I'm conscious that this particular "trip around the track" will see us leaving this area.  I think about moving every day.  When I did my ancestral family tree last year, I discovered my family has been in this country since 1635, when they left England to join the Massachusetts colony.  Soon after they left there to found a settlement in Long Island, New York.  And sometime after that, they left again and headed out to West Virginia, where they stayed put for about 200 years. But after 200 years, something made my grandfather leave West Virginia to come west to California, back in the 1940's. Maybe it was the promise of better weather.  Or plentiful jobs.  Or just the chance to reinvent himself in a new form, a new lifestyle, which would include trips to the beach instead of outside to shovel snow off the driveway.  


I come from a family of folks who have always been willing to head west and establish a beachhead in undiscovered country.  I'm no different.  I will take all that I've learned up to this point to The New Place, just as my ancestors did.  And I will start again, discovering in the process exactly where I fit in and what I'm supposed to be doing there.  

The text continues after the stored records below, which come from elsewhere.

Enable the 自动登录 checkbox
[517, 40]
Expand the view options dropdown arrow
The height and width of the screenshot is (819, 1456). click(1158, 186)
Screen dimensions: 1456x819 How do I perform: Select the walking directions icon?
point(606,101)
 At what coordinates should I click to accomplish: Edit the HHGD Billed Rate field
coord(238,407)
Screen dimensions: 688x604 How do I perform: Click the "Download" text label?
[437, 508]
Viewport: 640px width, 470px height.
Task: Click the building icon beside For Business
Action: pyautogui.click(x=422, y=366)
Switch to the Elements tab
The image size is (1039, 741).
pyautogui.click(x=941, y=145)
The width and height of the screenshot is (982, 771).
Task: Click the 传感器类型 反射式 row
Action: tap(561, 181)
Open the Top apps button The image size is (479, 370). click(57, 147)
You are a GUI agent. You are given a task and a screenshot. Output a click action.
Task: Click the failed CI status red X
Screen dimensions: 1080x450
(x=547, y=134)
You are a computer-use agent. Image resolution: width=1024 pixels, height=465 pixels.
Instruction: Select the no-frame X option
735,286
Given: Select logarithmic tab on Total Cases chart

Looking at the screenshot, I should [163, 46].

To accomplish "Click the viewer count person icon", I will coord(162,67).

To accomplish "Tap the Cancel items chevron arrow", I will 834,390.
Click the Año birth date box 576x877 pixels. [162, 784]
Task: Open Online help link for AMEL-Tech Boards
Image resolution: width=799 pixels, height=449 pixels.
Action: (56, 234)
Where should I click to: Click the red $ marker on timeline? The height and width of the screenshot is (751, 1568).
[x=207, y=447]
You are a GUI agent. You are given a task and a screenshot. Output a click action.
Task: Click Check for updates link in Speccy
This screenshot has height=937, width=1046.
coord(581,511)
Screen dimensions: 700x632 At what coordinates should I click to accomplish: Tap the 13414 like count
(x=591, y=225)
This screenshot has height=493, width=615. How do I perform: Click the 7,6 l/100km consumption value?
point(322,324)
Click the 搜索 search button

I will visit the beach, often, and I will find a good patch of land on which to keep some animals and grow some vegetables.  And by doing all these things, I will hopefully honor those who came before me, the ones who were not afraid to leave and begin afresh elsewhere, who loved rather than feared the thought of the sun setting over an unfamiliar horizon each night, until it was no longer unfamiliar to them.  


But for now, from my perspective on this far side of the sun, I will sit and I will dream about what's to come, while the nights are still long and while we bide our time through winter.  After all, what are the long nights for if not to dream?